Coffins on Wheels: Urgent Call for Safety Reforms on the Karakoram Highway

By Ali Muhammd

A famous saying suggests, “Difficult roads often lead to beautiful destinations.” However, for those journeying from mainland Pakistan to Gilgit Baltistan, the road, though leading to breathtaking destinations, is treacherous. Each milestone passed feels perilously close to the brink of disaster, and the buses ferrying these travellers are, in reality, ‘Coffins on Wheels’, and given the dire state of infrastructure along the Karakoram Highway (KKH), accidents are sadly inevitable.

In the early hours, around 0500 on 3rd May 2024, tragedy struck again. An unfortunate bus, operated by a private company, met its fate roughly 20 kilometres upstream of Chilas City, near ‘Yashkul Das’ in the Gonar Farm area. Reportedly, 23 individuals have lost their lives, while another 18 are injured, many of them in critical condition. This incident again underscores the urgent need for improved safety measures along this perilous route.

Ali Muhammad

The unending tale of such accidents on the Karakoram Highway (KKH) has a long history, but in the last five years since 2019, the frequency as well as the scale of loss of precious lives have surged. Reflecting on recent tragedies, in September 2019, a privately-owned bus en route from Skardu to Rawalpindi experienced brake failure, leading to a grave accident near the Gittidas area of Babusar Pass on N-15. This tragedy claimed the lives of 30 individuals and left 15 others injured. Similarly, last year, in February 2023, another privately-owned bus travelling from Ghizer to Rawalpindi was involved in a tragic collision with a passing vehicle near Shatiyal on N-35 in Kohistan. The collision, exacerbated by reckless driving and poor road conditions, caused the bus to plunge into a deep ravine, resulting in the loss of 20 lives and injuring 10 others amidst the darkness of night. Subsequently, in July 2023, a mini-bus transporting tourists veered off the road near Thalichi, resulting in the loss of 7 lives and injuring a total of 9 individuals.

These distressing trends highlight several factors the provincial government and private transport companies are overlooking. It can be assumed that road and automotive technology improvements, coupled with the government’s strict policies, would reduce such tragedies. However, the inability of government bodies to efficiently oversee and control road infrastructure and public transport through integrating modern practices, combined with the careless conduct of transport companies, has led to ongoing fatalities. In total, over 80 individuals have perished in these four significant incidents in a short span of five years.

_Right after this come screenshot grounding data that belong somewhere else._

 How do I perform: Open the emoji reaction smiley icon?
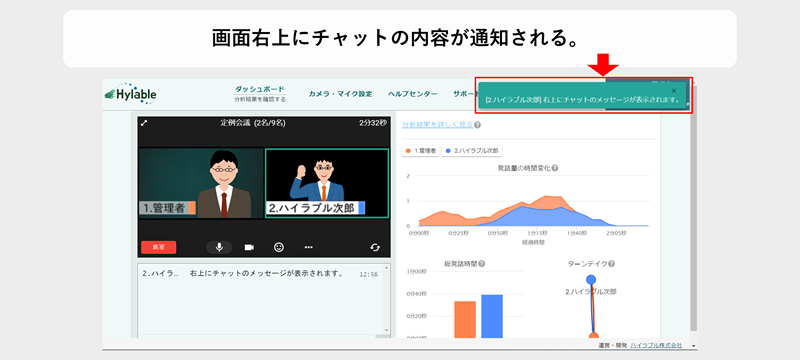279,247
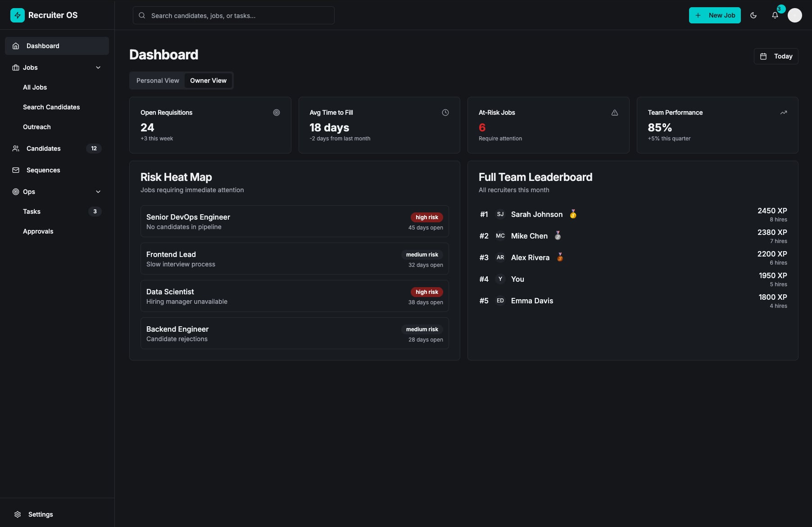Open Sequences from the sidebar

tap(43, 170)
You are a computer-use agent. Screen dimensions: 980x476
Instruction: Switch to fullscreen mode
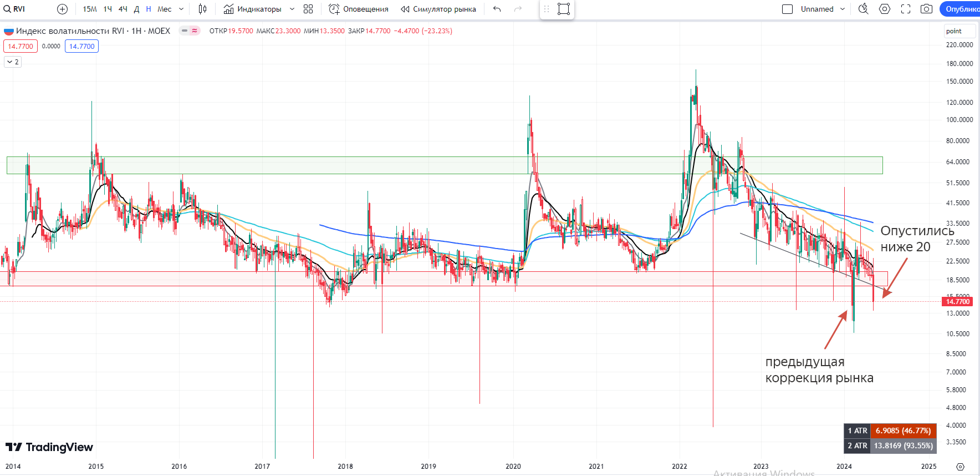(x=906, y=9)
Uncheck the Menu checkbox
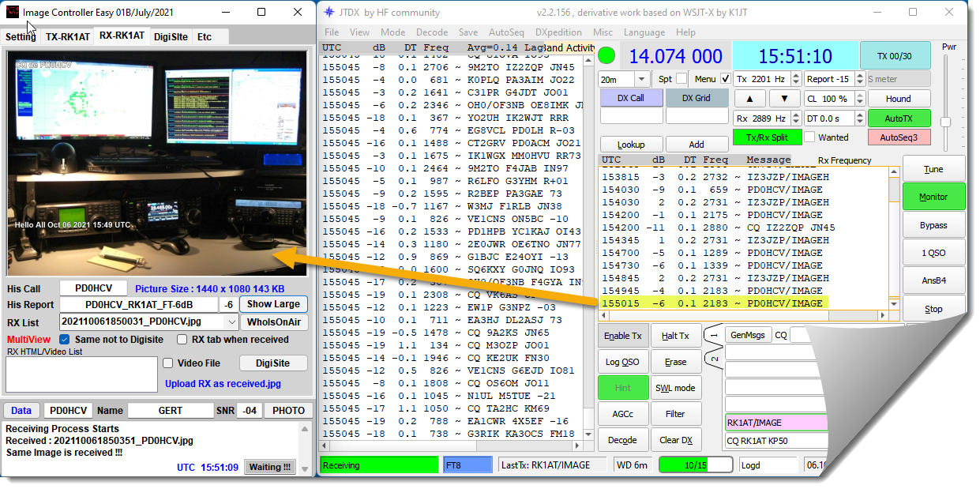 [726, 79]
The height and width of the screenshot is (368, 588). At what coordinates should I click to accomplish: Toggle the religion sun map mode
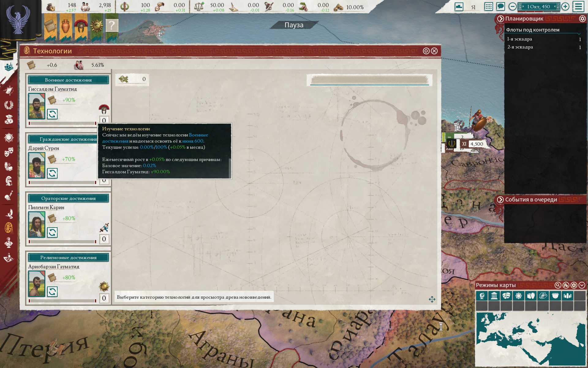coord(518,296)
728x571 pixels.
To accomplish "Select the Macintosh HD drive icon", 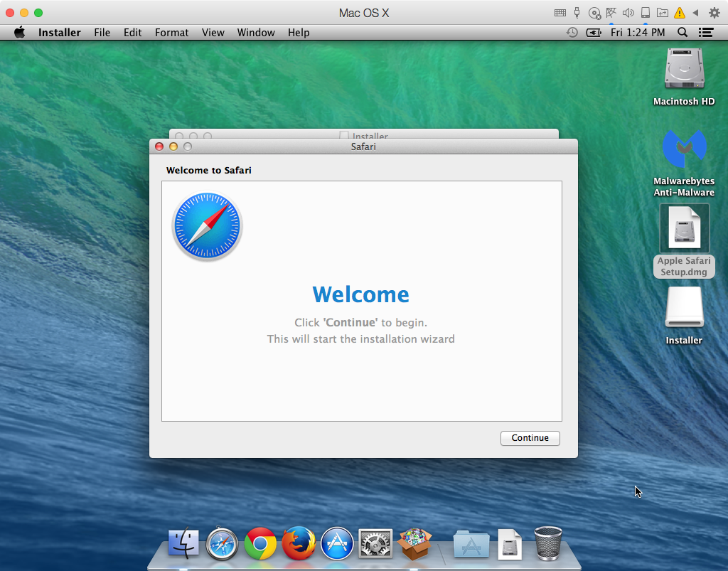I will pyautogui.click(x=684, y=70).
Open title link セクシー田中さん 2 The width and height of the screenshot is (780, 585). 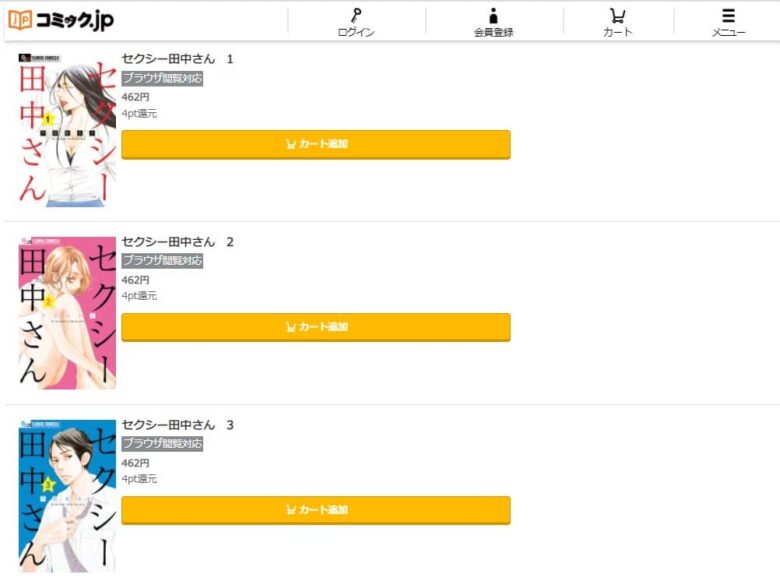click(x=178, y=242)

Two of the aforementioned accidents, occurring in September 2019 and February 2023, were meticulously investigated by a research organisation known as Automotive Design and Crashworthiness Research (ADCR), which subsequently published the findings of both incidents. Similar patterns emerged, highlighting the lack of roadworthiness in locally produced buses (without undergoing any quality checks), the recklessness of drivers, and mismanagement by transport companies as the primary causes of these accidents. While it is premature to draw conclusions about the causes or reasons behind the current Yashkul Das accident, it is likely to exhibit similar patterns to the previous incidents. These recurring patterns are not mere coincidences; instead, they reflect the negligence of government and transport companies towards crucial aspects of road safety for both passengers and vehicles.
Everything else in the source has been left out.